PROBLEM TO SOLVE >> In the material below, how many lines contain the word "screenshot"? The reply must be that number alone.

DATA >>
——————————
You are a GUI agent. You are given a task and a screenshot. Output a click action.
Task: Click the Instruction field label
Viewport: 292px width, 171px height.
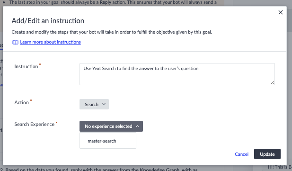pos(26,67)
——————————
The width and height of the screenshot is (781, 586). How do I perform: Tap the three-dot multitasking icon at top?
——————————
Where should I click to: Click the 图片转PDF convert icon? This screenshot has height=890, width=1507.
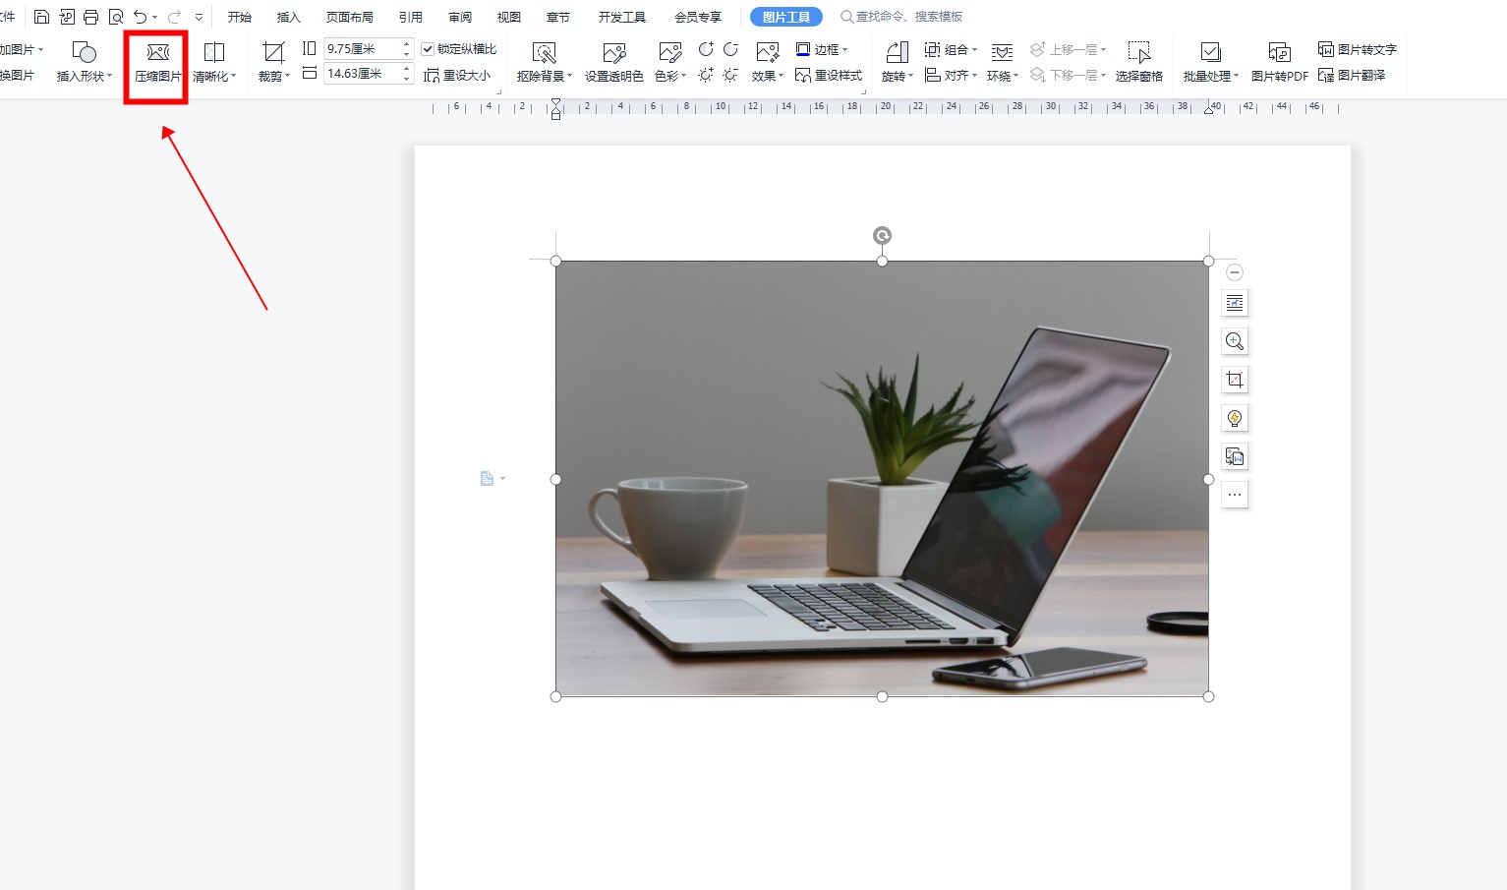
——————————
ANSWER FOR THE TASK >> 3